Sabtu, 14 Juni 2008

Cristina, (14 th), Binangun

Adik saya tertawa


Senin 17 Juli 2006. Waktu itu saya sedang bermain dirumah teman. Tiba-tiba ada salah seorang tetangga saya berlari panic dan sangat ketakutan. Dia berteriak, “Tsunami… tsunami…” sambil terengah-engah.

Sontak kaget dan saya langsung berlari pulang ke rumah. Ketika sampai di rumah, adik dan kakak saya sudah siap-siap di atas motor. Saya langsung naik ke atas motor tanpa bersiap-siap untuk membawa harta benda sepeserpun.

Dalam perjalanan kami menjemput nenek kami.

“Mbah, mbah, tsunami…. mbah!!” kata adik saya berteriak.

Nenek saya yang waktu itu berada di sawah berlari ketakutan tanpa membersihkan diri terlebih dahulu.

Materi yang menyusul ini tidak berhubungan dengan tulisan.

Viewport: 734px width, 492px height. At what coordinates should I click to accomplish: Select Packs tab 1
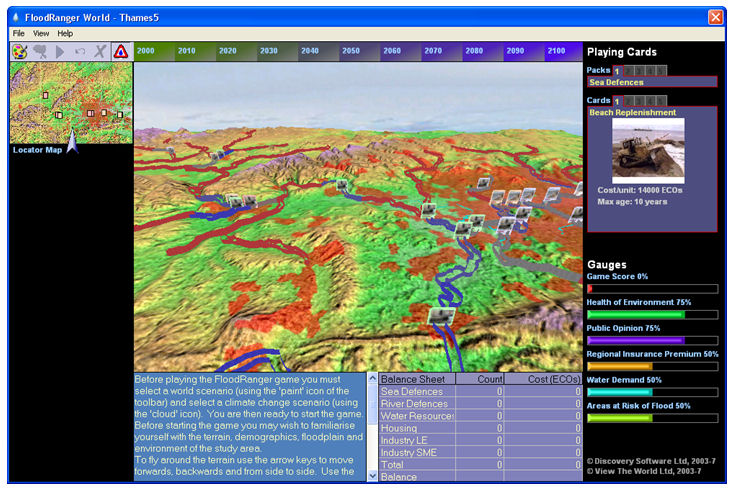[x=617, y=70]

Selanjutnya kami pergi dengan menggunakan motor ke rumah saudara kami yang ada di Desa Danasri. Di sana nenek saya membersihkan diri dari kotoran sawah dan meminjam pakaian. Tapi setelah kami memberi kabar bahwa ada tsunami. Seluruh warga di desa tersebut ikut melarikan diri.

Kami pun terus pergi melanjutkan perjalanan kearah utara untuk mencari tempat yang lebih tinggi.

Di tengah perjalanan, kami melihat banyak orang yang melarikan diri. Diantara mereka kami melihat ada sepasang kakek dan nenek yang berboncengan dengan menggunakan sepeda onthel.

Adik saya tertawa karena melihat ada orang berlari dengan mengenakan handuk dan rambutnya masih penuh dengan shampoo.

Kami terus berlari menggunakan motor kea rah utara. Sesampainya di perbatasan Desa Jati dengan Sirau, kami mendengar kabar dari seorang Kepala Desa bahwa air laut sudah kembali surut. Dengan perasaan yang agak tenang, sesampainya di rumah, saya mandi dan membersihkan diri.

Setelah itu, ada salah seorang kawan saya bercerita bahwa rumah paman saya kemalingan.

Pagi harinya saya mendengar kabar bahwa di Daerah Pantai Widarapayung ada sekitar 98 orang yang tewas karena tsunami.